Characteristics of the nighttime hospital bedside care environment (sound, light, and temperature) for children with cancer.
College of Nursing, University of Utah, 10 S 2000 E, Salt Lake City, UT 84112, USA. firstname.lastname@example.org
Children with cancer must cope not only with their disease and its treatment but also with the environment in which treatment is given. The intensities of sound and light levels required to perform necessary patient care may result in a disruptive nighttime care environment.
The purpose of this study was to describe nighttime patterns of environmental factors, sound, light, and temperature levels, at the bedside of children with cancer receiving inpatient chemotherapy.
Participants were 15 school-aged children receiving chemotherapy on an inpatient pediatric oncology unit. Sound, light, and temperaturein the child's room were measured continuously using a digital-sound pressure-level meter and an external channel data logger.
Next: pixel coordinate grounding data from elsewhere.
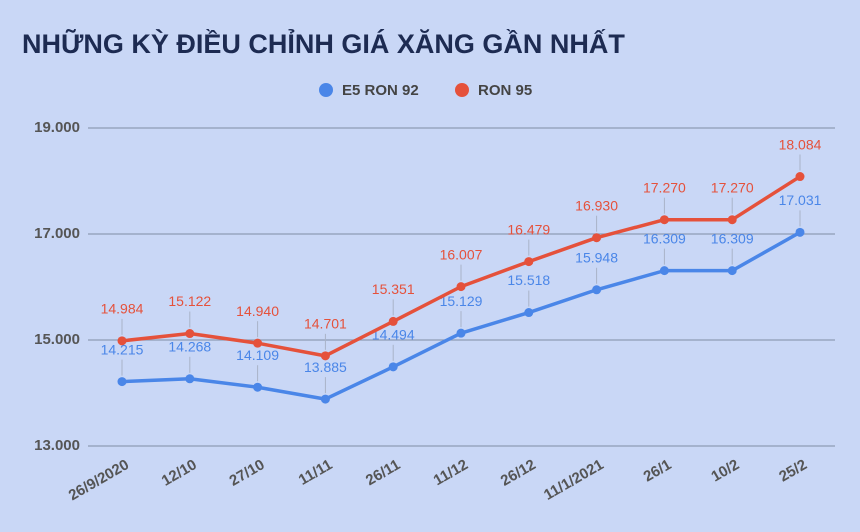  I want to click on value-label: 17.031, so click(800, 200).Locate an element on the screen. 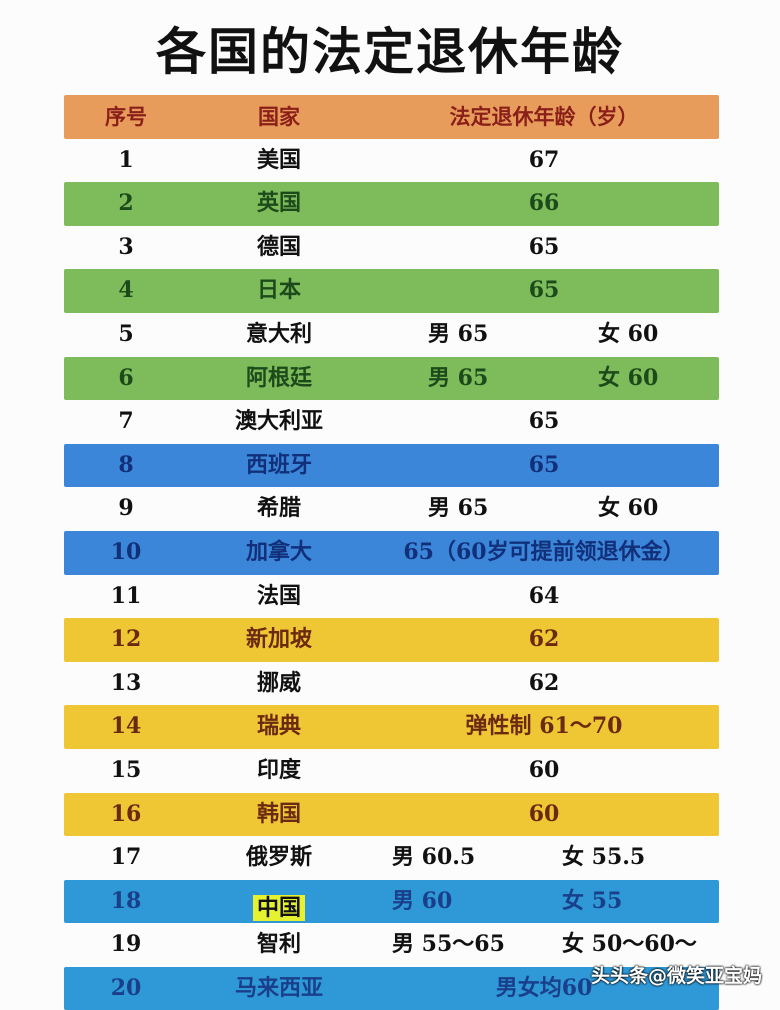  row-country: 瑞典 is located at coordinates (278, 726). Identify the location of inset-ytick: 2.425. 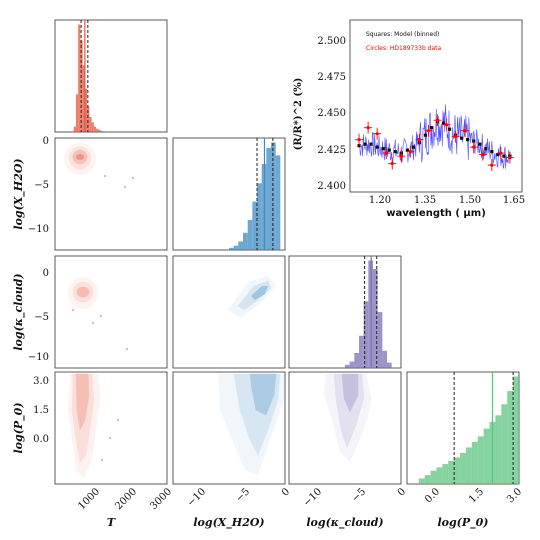
(332, 150).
Mean nighttime sound levels were 49.5 (SD, 3.1) dB (range, 34.6-84.8 dB). Sound and light intensities were greatest early in the shift and decreased through the night. A basic mixed linear model identified significant main effects of time of night for both sound (F=50.42, P<.01) and light(F=12.43, P<.01).
Study findings identified a bedside care environment with persistently elevated sound levels and abrupt increases in sound intensity throughout the night. Such a disruptive nighttime environment is not conducive to restful nighttime sleep and may serve as an additional source of physiological and psychological stress for hospitalized children with cancer.
IMPLICATIONS FOR PRACTICE:
Efforts are needed to identify modifiable sources of nighttime sound and develop interventions to reduce nighttime sound. Collaborative efforts to organize clinical care to minimize nighttime disruptions may lead to reduced bedside sound levels.